Daenerys Targaryen[src]
A cremation is held for those who fell in battle, including Jorah, Theon, Eddison Tollet, Lyanna Mormont, and Beric.

Later, Daenerys addresses a gathering of surviving Northern and Vale lords and knights in Winterfell, declaring that while the living have won the Great War, they now have to win the last war.[6]

The battle was ultimately a victory for the North and the living as a whole. With the Night King and the White Walkers dead, the threat they posed is ended forever and the Seven Kingdoms no longer need to fear them. However, the battle was still very costly to the defenders: the charge of the Dothraki resulted in the horde being almost entirely obliterated, with a few stragglers barely escaping, and the Unsullied took heavy casualties during the fighting, removing much of Daenerys's army and affecting the future of her conquest of Westeros. One of her most experienced commanders and dearest friends, Jorah, also perished in the final stages of the battle, who Daenerys mourns at the cremation. On the other hand, most of her council survived, including Grey Worm, who commands the Unsullied, and she still maintains command over the surviving Unsullied and two remaining dragons, who survived their injuries during the fight. The battle leaves Rhaegal greatly injured, making him an easier target for Euron to kill.
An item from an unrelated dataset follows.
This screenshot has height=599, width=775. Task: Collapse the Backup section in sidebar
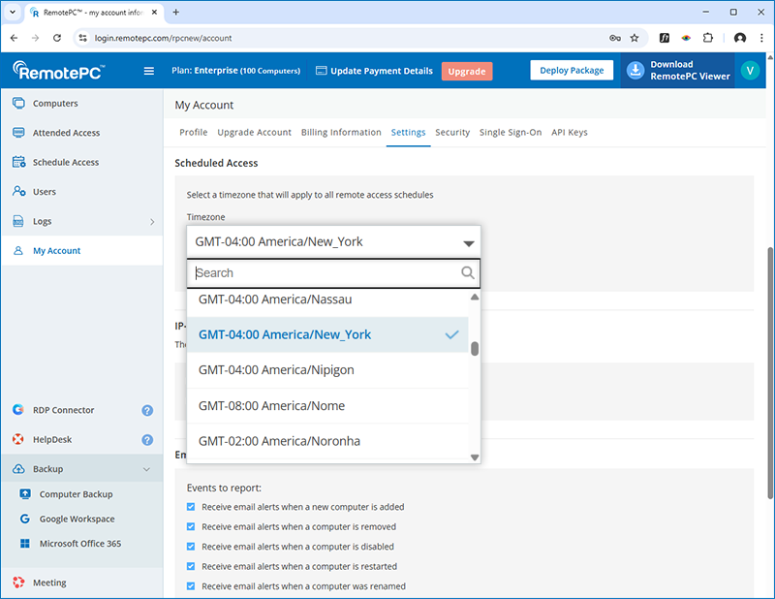click(147, 469)
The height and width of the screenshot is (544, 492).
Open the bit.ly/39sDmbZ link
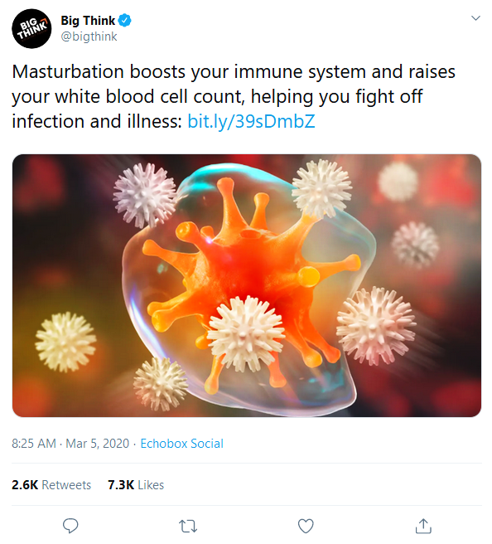pyautogui.click(x=251, y=121)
The battle was also costly for the Northerners, both in terms of manpower and culture. Half of the North's forces perished in the battle. With the deaths of Jorah and Lyanna, House Mormont, one of the oldest and most loyal northern houses, has been rendered extinct, leaving their seat of Bear Island without a ruling lord and House Stark without one of its most loyal and dependable retainers. House Karstark has also been rendered extinct as its ruling lord, Alys, was confirmed to have died in battle; this marks the end to another ancient house, and a relation of House Stark as well. House Stark's ancient seat of Winterfell, their castle and regional capital of the North, also took heavy damage in the course of the battle, putting it in an uncertain situation for riding out the remainder of winter.

In the books

In the A Song of Ice and Fire novels, an equivalent battle has not occurred. The TV show has surpassed the timeline of the books, so it is unclear if such a battle will occur. It is also unknown if the Others (the name of the White Walkers in the books) will share a similar, if not the same, fate as their counterparts do in the TV series.